Par ailleurs, les adversaires du féminisme sont en ordre de bataille et des moyens importants sont mis pour défendre le capitalisme patriarcal. Ceux qui se voient perdants dans la progression des luttes féministes (les masculinistes et les réactionnaires) se mobilisent et travaillent depuis des années pour nous faire reculer. Mais la nouveauté réside surtout dans l’émergence de nouveaux courants qui, ayant observé la popularité des revendications féministes et le lien organique entre gauche sociale et mouvement féministe, utilisent désormais les arguments de l’égalité femmes-hommes, menaçant de fracturer les intérêts communs des classes populaires et/ou de dévoyer le mouvement féministe. 

Dans la dernière période, la bourgeoisie a été contrainte d’intégrer dans son discours les nouveaux mots d’ordre féministes majoritaires dans la société, tout en résistant contre leur mise en œuvre, à l’image des slogans creux d’Emmanuel Macron en 2017 contre les violences sexuelles.

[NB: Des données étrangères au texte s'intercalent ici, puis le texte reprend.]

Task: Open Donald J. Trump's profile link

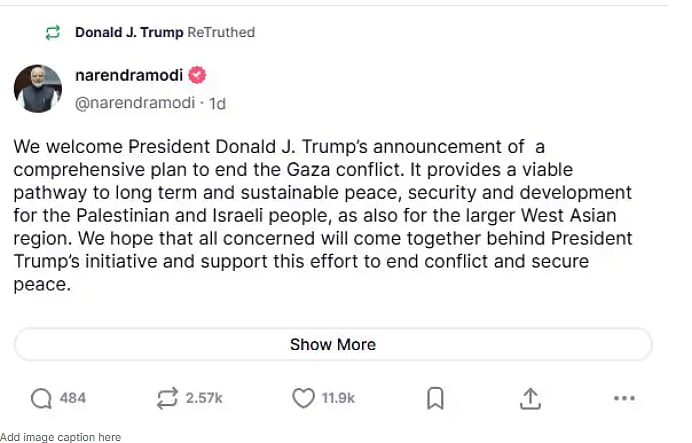Action: click(129, 33)
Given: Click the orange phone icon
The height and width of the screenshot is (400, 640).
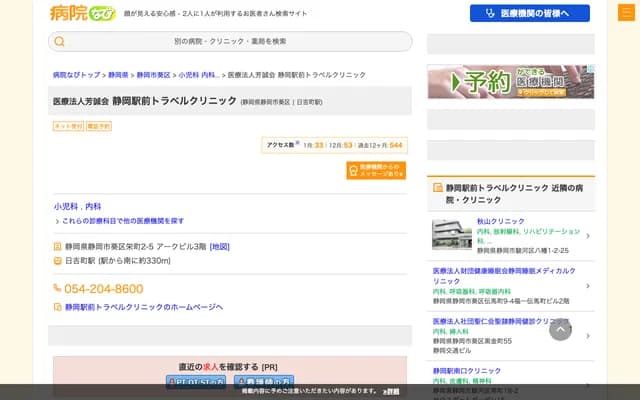Looking at the screenshot, I should (57, 289).
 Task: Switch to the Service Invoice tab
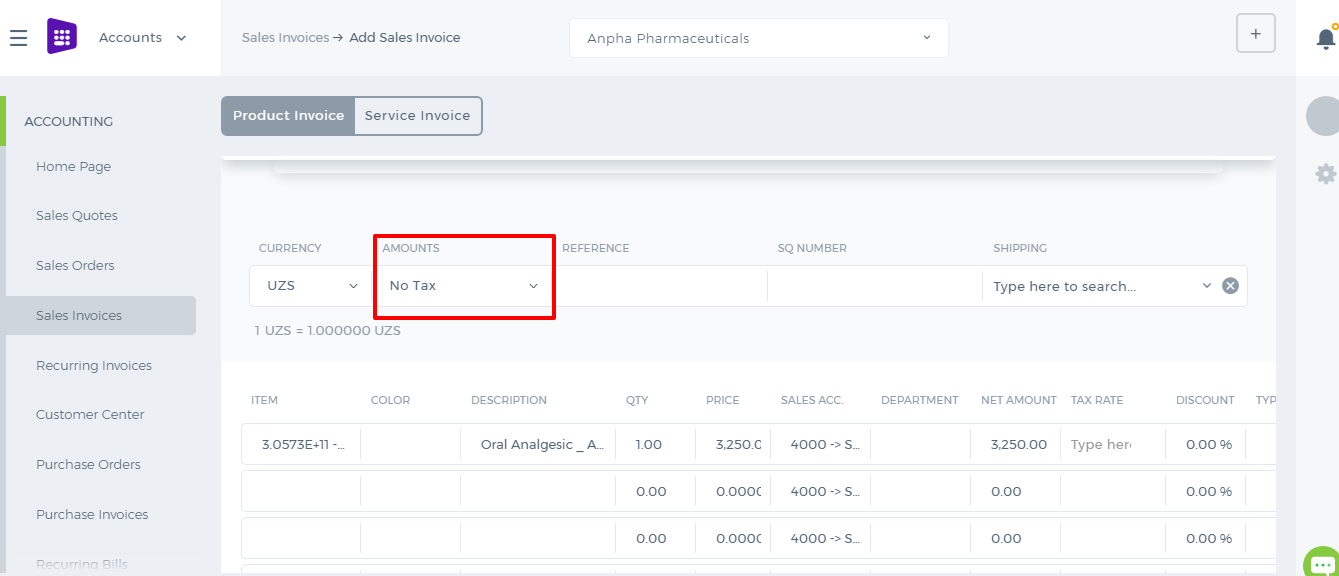418,116
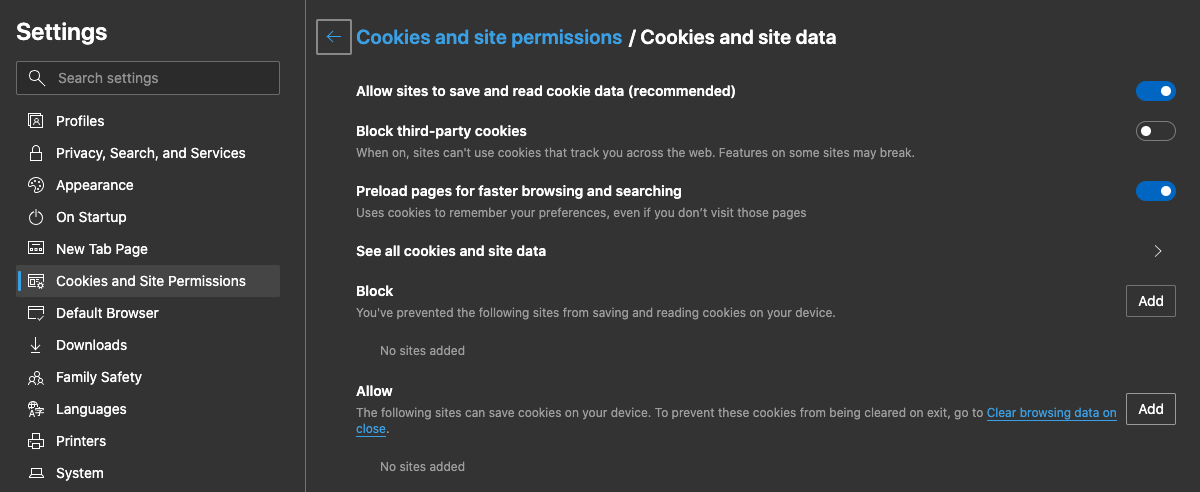
Task: Enable Block third-party cookies toggle
Action: tap(1155, 131)
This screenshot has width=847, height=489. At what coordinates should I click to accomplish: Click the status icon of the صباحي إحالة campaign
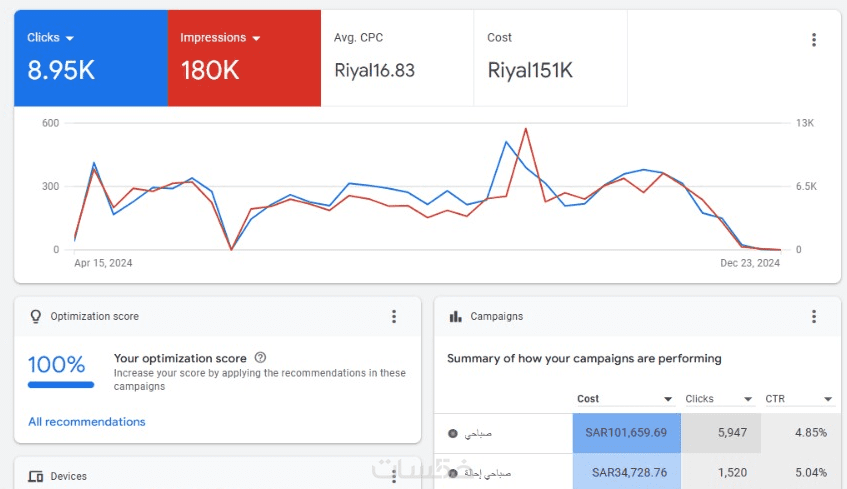(x=452, y=472)
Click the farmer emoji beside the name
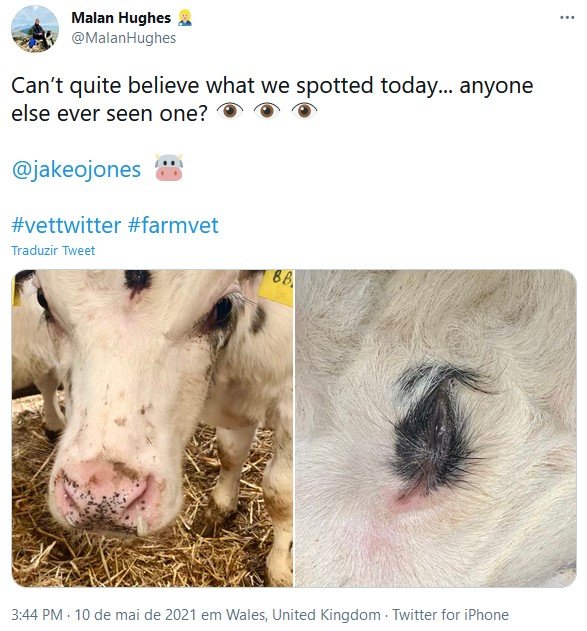Viewport: 587px width, 631px height. 185,18
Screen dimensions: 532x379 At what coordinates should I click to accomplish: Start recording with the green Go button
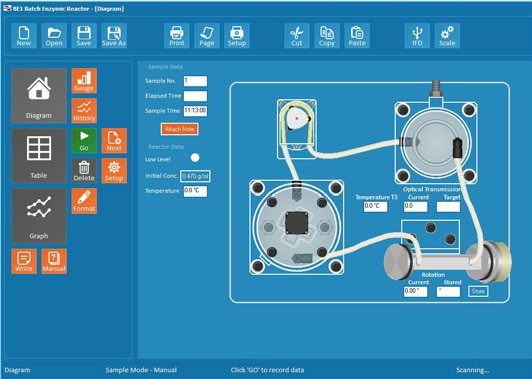click(84, 141)
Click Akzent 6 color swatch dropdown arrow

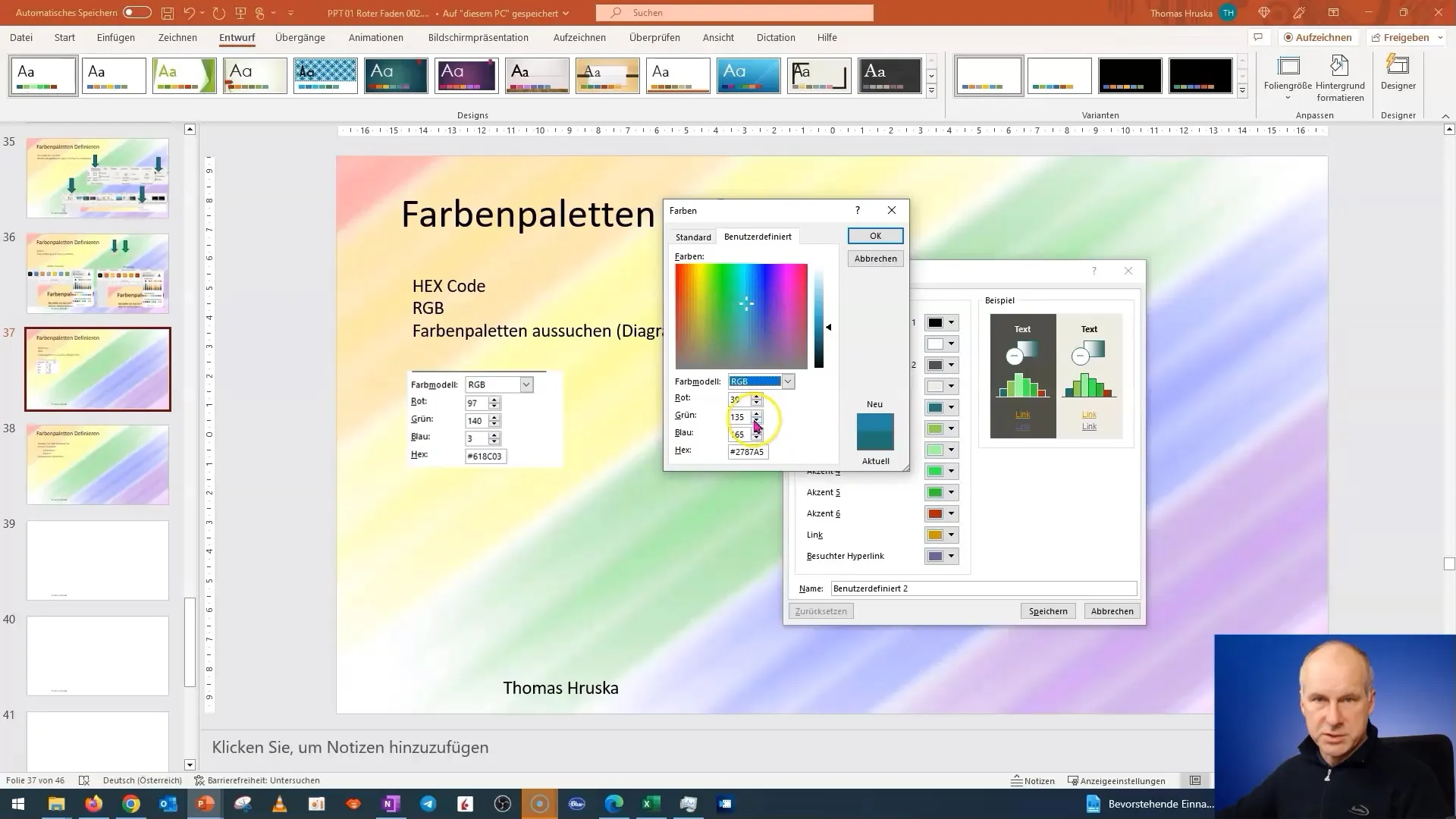click(951, 513)
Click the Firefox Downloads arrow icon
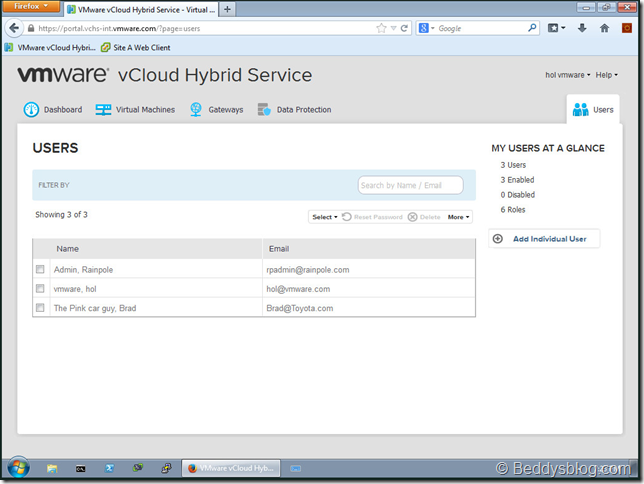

Ces mêmes mots d’ordre peuvent être instrumentalisés pour appuyer des théories réactionnaires, à l’image d’un Zemmour prétendant que lutter contre l’immigration a pour objectif de protéger les femmes. Ils peuvent aussi mener à la défense des offensives du gouvernement. 

A titre d’exemple, le 11 novembre dernier, une tribune publiée dans le journal Libération exigeait la reconnaissance d’un féminicide de masse en Israël le 7 octobre. Parmi les signataires, on note la présence d’Anne Hidalgo, Olivia Cattan, Anne-Gabrielle Heilbronner, c’est-à-dire des soutiens historiques du gouvernement israélien. Si les exactions qui ont été commises par le Hamas sur les femmes israéliennes sont ignobles et doivent être fermement combattues, l’objectif affiché comme féministe de cette tribune pose question. En effet, les signataires utilisent le prétexte du féminisme pour appuyer un soutien au gouvernement israélien, au moment même où ce dernier massacre des milliers de personnes à Gaza, bombarde et tue des dizaines de milliers de Palestinien·nes, et déplace par la force des centaines de milliers d’autres. Cette indignation à géométrie variable instrumentalise donc les femmes victimes de violences au service d’un autre objectif.

Autre exemple : suite au meurtre de Nahel par un policier, certains éléments du mouvement féministe ont exprimé leur gêne face aux images des révoltes urbaines en des termes surprenants. Pour elles, la cause des révoltes urbaines serait la masculinité et la violence des hommes issus de quartiers populaires. Fut alors avancée l’idée selon laquelle il faudrait prendre la mesure de la dimension viriliste des émeutes, en raison du fait que sont des hommes qui tuent des hommes. Ce n’est donc pas le meurtre d’un jeune adolescent par la police, le racisme, les violences policières, l’abandon des quartiers populaires qui seraient à l’origine des révoltes urbaines, mais la masculinité des jeunes issus des milieux populaires. Plus largement, les femmes ont aussi joué un rôle essentiel, d’appui logistique mais aussi de pacification et de dialogue, au moment des révoltes urbaines. Cette mobilisation a été complètement occultée dans le mouvement social et invisibilisée par les canaux médiatiques.  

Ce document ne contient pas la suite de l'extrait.